In ‘The High Road: Confessions Of A Homicide Cop,’ Hank Idsinga, makes the claim of having to face “racism and dysfunction” within the ranks, reports CityNews. He sets out instances of alleged antisemitism that left him “feeling physically ill.”
Chief Demkiw was questioned about Idsinga’s allegations during a police press conference on Thursday morning.
Prefacing his comments by acknowledging a “dramatic rise of antisemitism” in Toronto and the “fear and concern” around it, he went on to say that “any allegation of a Toronto police officer being involved in any kind of racist behaviour, we take very, very seriously.”
He said TPS has approached Idsinga to participate in an investigation, though the invitation “has been declined at this point, but we are examining, certainly, the allegations very carefully.”
Demkiw mentioned that he was meeting later Thursday “with (TPS) members and our internal Jewish support network executive. We are committed to making sure we are responsive to everything we find.”
He reiterated that the TPS intends to investigate the allegations “thoroughly and completely.”
Idsinga emphasizes in his book that “members of the Toronto Police Service are overwhelmingly good, decent people,” but he contends the police force is not immune to “personal biases that exist in society,” including antisemitism, anti-Black racism, misogyny and homophobia.
He levels an accusation of “vile racism in the uppermost ranks of the police service.”
In one instance, Idsinga recounted a video that was shared internally about a divisional officer.

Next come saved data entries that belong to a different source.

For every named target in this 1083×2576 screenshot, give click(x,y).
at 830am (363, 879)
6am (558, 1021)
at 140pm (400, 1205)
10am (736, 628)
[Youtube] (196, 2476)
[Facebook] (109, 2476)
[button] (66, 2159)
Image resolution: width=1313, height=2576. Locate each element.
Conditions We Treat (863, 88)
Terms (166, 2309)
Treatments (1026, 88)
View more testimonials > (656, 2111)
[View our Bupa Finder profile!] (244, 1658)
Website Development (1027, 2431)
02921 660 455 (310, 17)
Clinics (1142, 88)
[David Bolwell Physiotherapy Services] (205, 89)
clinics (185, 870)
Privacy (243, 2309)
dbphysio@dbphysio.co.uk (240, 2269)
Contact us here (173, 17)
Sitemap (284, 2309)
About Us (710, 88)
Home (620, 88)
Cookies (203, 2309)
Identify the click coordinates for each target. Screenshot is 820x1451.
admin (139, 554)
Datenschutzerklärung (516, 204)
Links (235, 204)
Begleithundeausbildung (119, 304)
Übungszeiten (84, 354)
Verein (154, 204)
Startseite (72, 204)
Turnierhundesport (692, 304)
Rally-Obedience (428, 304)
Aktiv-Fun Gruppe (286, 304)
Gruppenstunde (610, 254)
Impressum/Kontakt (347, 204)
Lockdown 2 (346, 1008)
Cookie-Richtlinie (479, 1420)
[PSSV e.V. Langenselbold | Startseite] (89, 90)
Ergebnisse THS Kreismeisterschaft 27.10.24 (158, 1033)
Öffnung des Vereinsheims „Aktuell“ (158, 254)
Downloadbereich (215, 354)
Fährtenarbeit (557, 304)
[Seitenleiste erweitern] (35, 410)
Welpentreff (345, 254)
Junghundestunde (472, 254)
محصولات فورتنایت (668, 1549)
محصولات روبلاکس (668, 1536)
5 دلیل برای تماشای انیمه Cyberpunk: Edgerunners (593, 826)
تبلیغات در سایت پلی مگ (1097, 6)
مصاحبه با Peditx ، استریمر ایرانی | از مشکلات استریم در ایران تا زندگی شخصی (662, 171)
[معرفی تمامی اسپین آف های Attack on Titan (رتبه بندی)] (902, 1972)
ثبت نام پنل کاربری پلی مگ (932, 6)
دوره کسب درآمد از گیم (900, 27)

“I happened to walk up when (an unnamed) senior officer was watching it,” he recalled. “The senior officer hit pause, looked at me, and said, “The only reason he gets away with this is because he’s a f*****g Jew.”
When members of his office had to do a presentation to a lawyer at police headquarters, Idsinga wrote that the same senior officer remarked, “I can’t believe we have to pander to this f*****g Jew.”
“They had no idea about my heritage,” he writes. Idsinga’s grandfather was murdered in the Holocaust.
Idsinga writes that he never considered filing a formal complaint with TPS “because the very people and the very institution that I would be complaining to about this, are the ones I would have to rely on to conduct that investigation, and I have no faith in them whatsoever to conduct that investigation.”